Four Chewonki students working on the project are from Maine, including Chelsie Glover from Kennebunk, Katlyn Keane from Bethel, Zoë Mason from Damariscotta, and Samantha Hersom from Edgecomb. They are joined by a number of groups in southern Maine are who working on similar fundraising efforts to support Nora’s visit.
The canvas bags, which read “Seed of Hope, Seed of Trust, Seed of Life, Seed of Unity, Seed of Love — Plant a Seed” can be purchased for $12 each and are found locally at Wilson’s Pharmacy in Bath, Now You’re Cooking in Bath, at Eveningstar Cinema and Frontier Café + Cinema + Gallery in Brunswick. They are also being sold in Portland at Communiqués in the Old Port and at the Meg Perry Center on Congress Street. Proceeds from the student project go directly to help Nora.
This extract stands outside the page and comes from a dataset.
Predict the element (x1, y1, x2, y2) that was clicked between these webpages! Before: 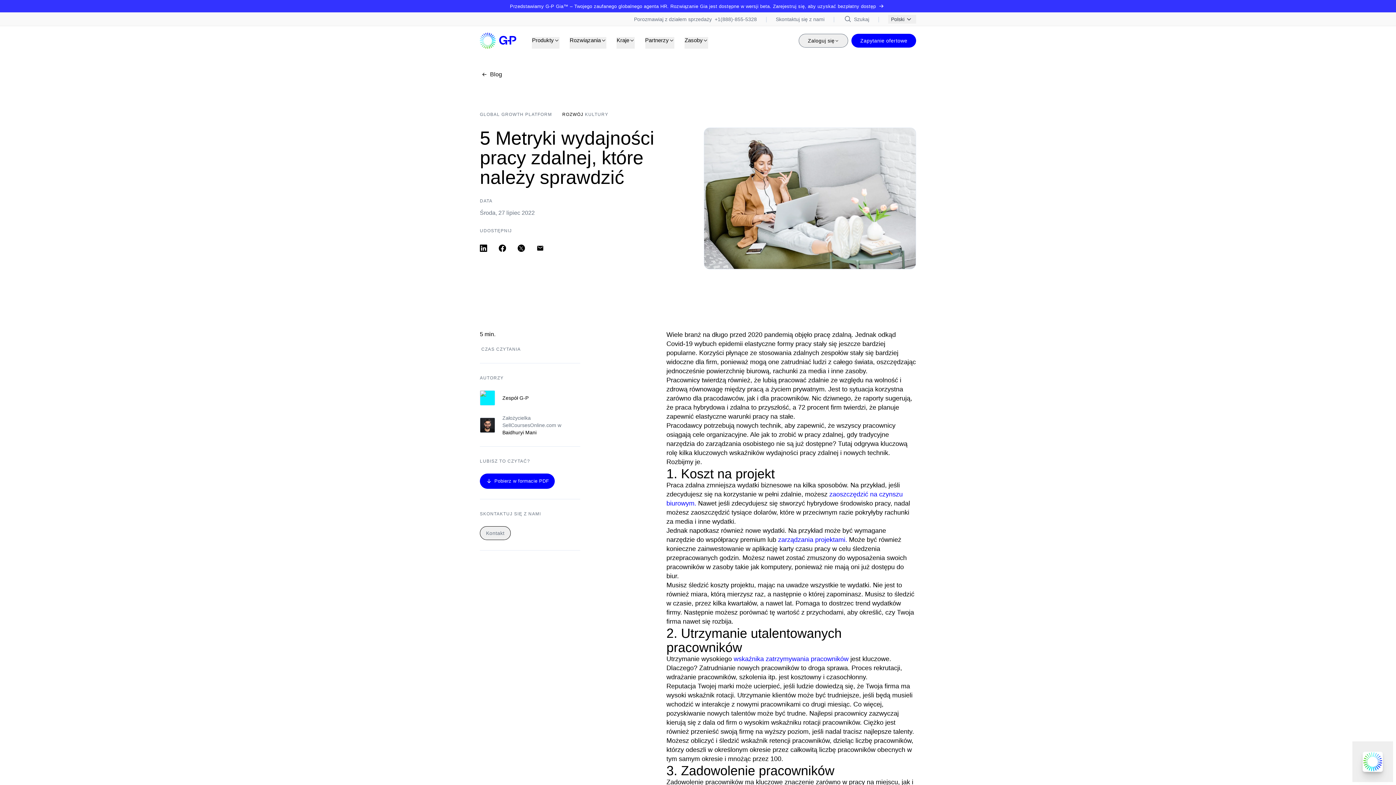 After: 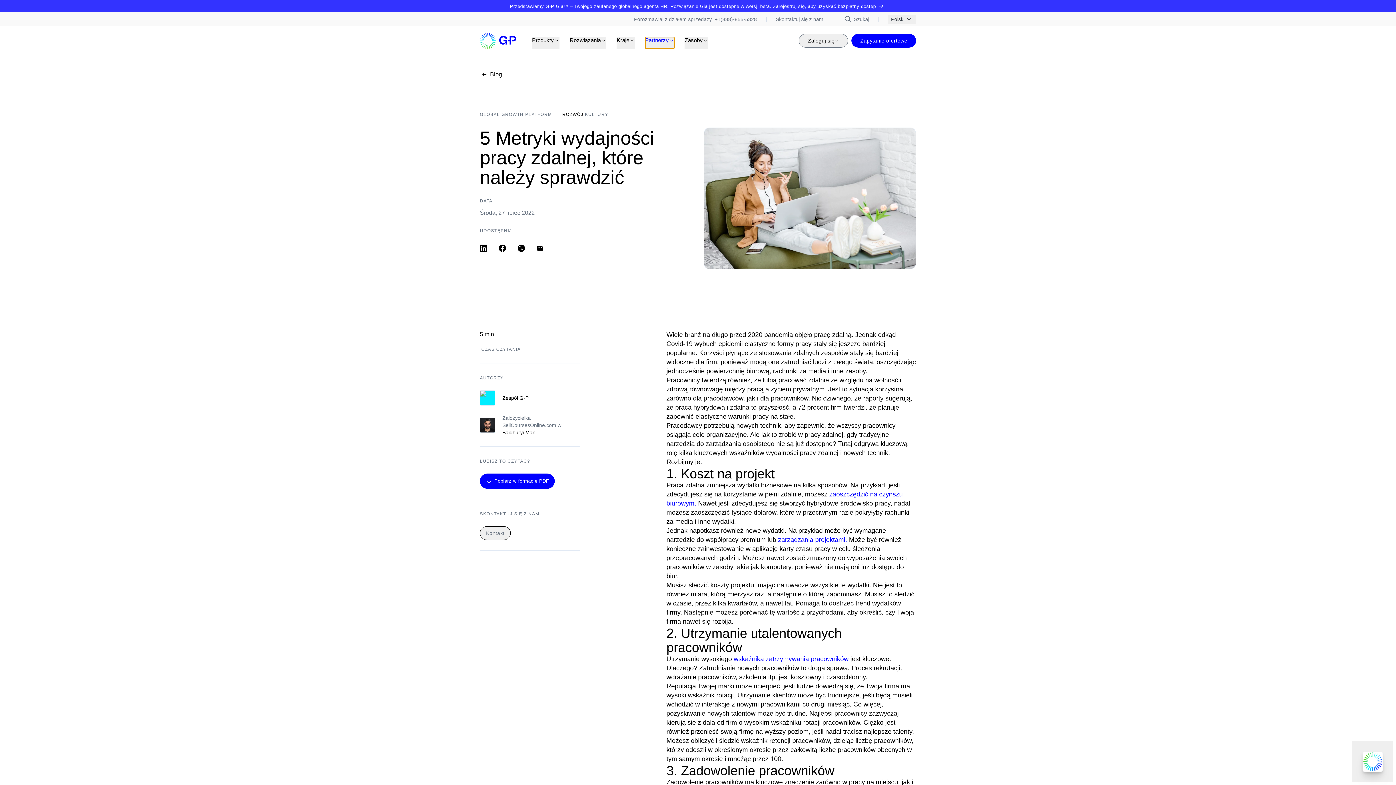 Action: label: Partnerzy bbox: (645, 37, 674, 48)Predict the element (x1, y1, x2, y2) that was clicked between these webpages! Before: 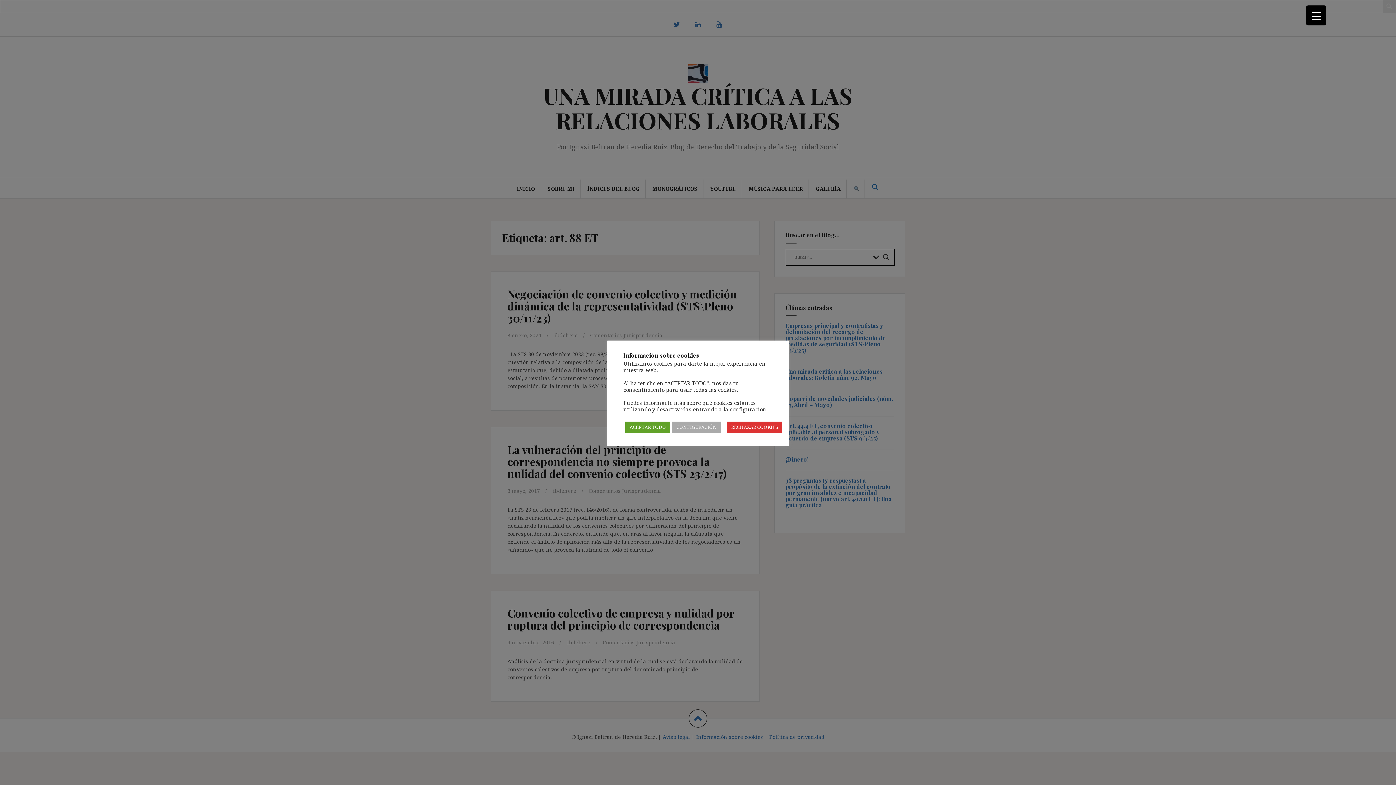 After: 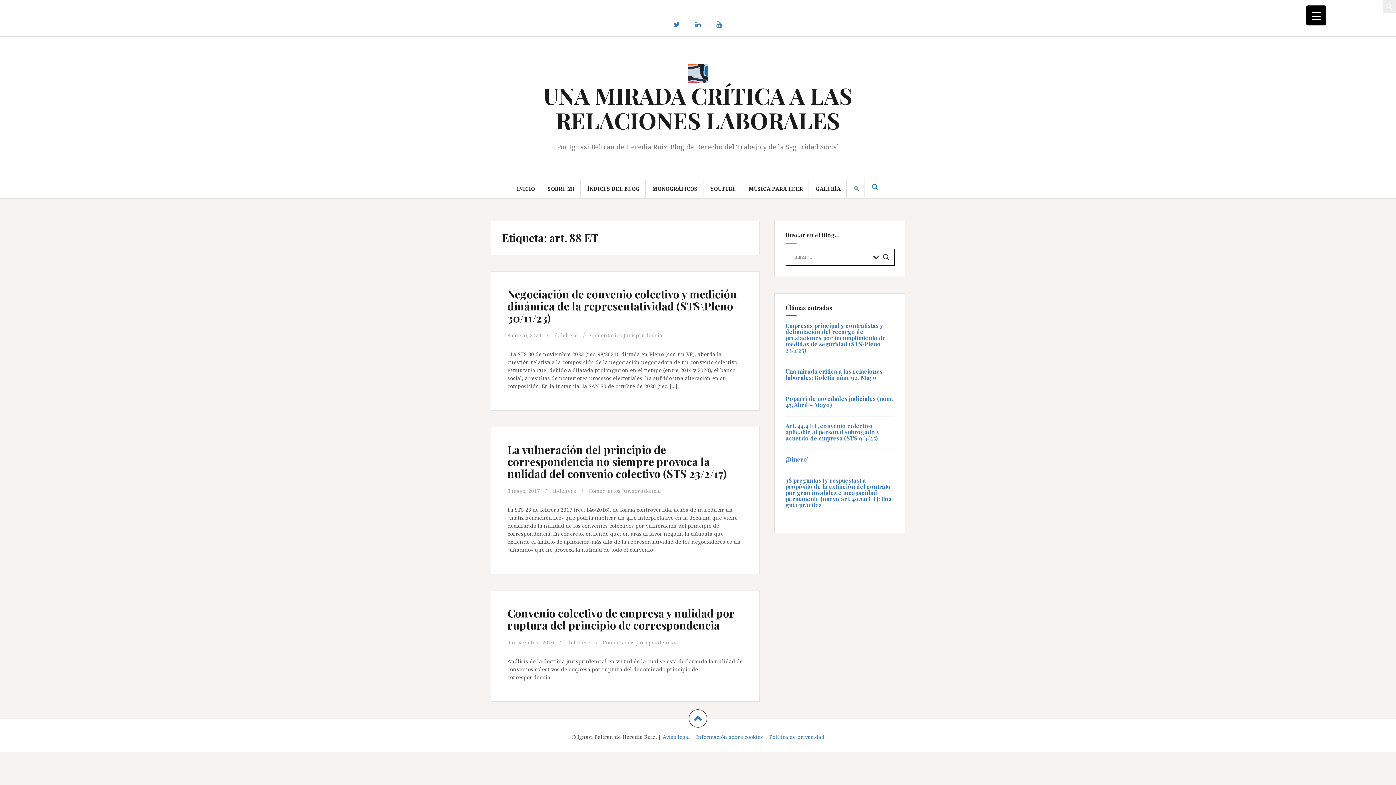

“It seems like a very meaningful way for Maine Coast Semester students to harness their creativity and take part in projects benefiting the larger community,” said Chewonki English Teacher Amy Rogers. “Hopefully this project will inspire the community to raise awareness for the civilians hurt in Iraq by our own troops.”
Sue West, the Chewonki faculty coordinator noted, “I am so impressed by the compassion and energy these students have shown throughout this project. They all wanted to help this little girl get the medical care she needed.”
No More Victims does more than evacuate children for medical help. They also send funds to medical centers in Iraq to take care of many more civilians than could be evacuated. Bringing Nora and others like her who need special care to our shores is important too, not only because certain procedures can’t be done there, but because it creates a way for communities of Americans to offer some help to the people of Iraq via a very personal connection.